Much has already been said about Portmeirion’s architecture. I title it “happy” because its vibrant colourings are uplifting and unfailingly evoke images of the Mediterranean and its slow-paced, romantic lifestyle. There are a few highlights not to be missed, especially by photographers and day visitors (who do have to pay to enter). 

Portmeirion Colonnade - a guide to Portmeirion, Wales

Portmeirion Colonnade © Hawlfraint y Goron / Crown copyright (2023) Cymru Wales

First up is Amis Reunis, meaning “Friends Reunited”, an old trading ketch and houseboat overlooking the quayside and Dwyryd Estuary. And Hercules Hall is one for historians. Today it’s a function room with a white barrel-vaulted interior, with mullioned windows and a plaster ceiling depicting the labours of Hercules. Lastly, Battery Square has a cafe with outdoor tables and turquoise chairs on a cobblestone flooring.  

The Prisoner TV film set 

In the 1960s, a TV show called The Prisoner was filmed at Portmeirion, starring Patrick McGoohan who played a British intelligence agent, referred to as Number Six. He was kidnapped and later imprisoned in a coastal village. As you might have guessed, the wacky exterior of Portmeirion acted as the village, and in Battery Square, there is The Round House, which is the house where Number Six lived.

"There is a Prisoner TV show shop, which is the only one of its kind in the world"

There is a Prisoner TV show shop, which is the only one of its kind in the world, selling a variety of memorabilia like maps, the "Rover balloon" and badges. 

Explore the grounds  

It’s not just the architecture that makes Portmeirion so unusual. Within its grounds, a 70-acre subtropical forest called The Gwyllt, Welsh for wildwood, features 19 miles of walking paths. The Gwyllt boasts a dilapidated castle, some of Britain’s tallest trees, as well as unusual species, including monkey puzzle trees, enormous redwoods, camellias and around 70 varieties of rhododendrons (planted by tenants pre-dating Clough Williams-Ellis).  

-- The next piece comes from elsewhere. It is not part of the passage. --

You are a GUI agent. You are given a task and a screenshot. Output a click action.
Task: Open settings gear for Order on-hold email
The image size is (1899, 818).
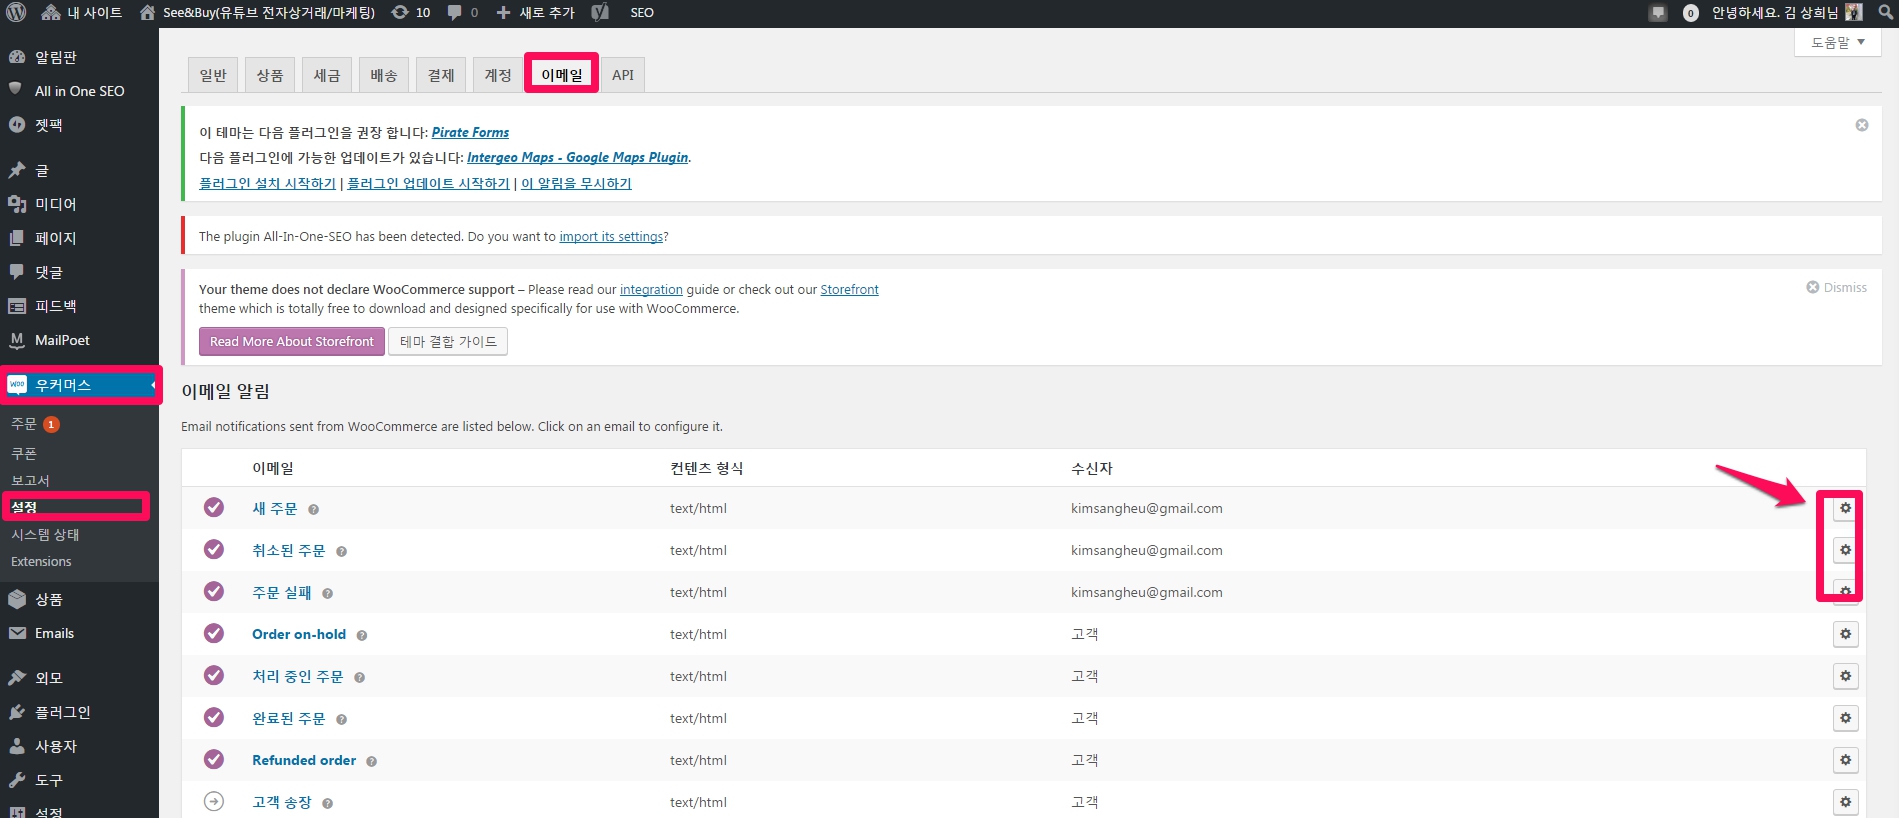(x=1845, y=634)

The gardens in Portmeirion - a guide to Portmeirion, Wales

The Gardens in Portmeirion © Hawlfraint y Goron / Crown copyright (2023) Cymru Wales

But what’s more impressive is the Japanese Garden with a lake bursting with lilies and a nearby pagoda, the Ghost Garden, and the Dog Cemetery. The latter was created by Mrs Adelaide Haig, a woman who preferred dogs to humans! 

Dine and stay at Portmeirion

With an Italian backdrop comes gelato and lots of it. Caffi’r Angel is a retro-style cafe serving gelato made on-site, and its flavours, like bara brith, add a wonderful Welsh twist to an Italian classic! And that’s not all, there are several more cafes, and a 1950s-style diner in The Town Hall, serving classics like sandwiches, baguettes, and cakes. 

"Thirteen self-catering cottages are open to guests who want Portmeirion all to themselves"

The Dining Room is an award-winning, two AA Rosettes Art Deco restaurant with a reputation for an “innovative flare”. It serves ingredients foraged at Portmeirion combined with the Head Chef’s taste for Welsh cuisine paired with Japanese flavours and French techniques.  

Portmeirion Hotel, a 4-star property offering 14 luxurious rooms, overlooks the Dwyryd Estuary, while 13 self-catering cottages within the village are open to guests who want Portmeirion all to themselves.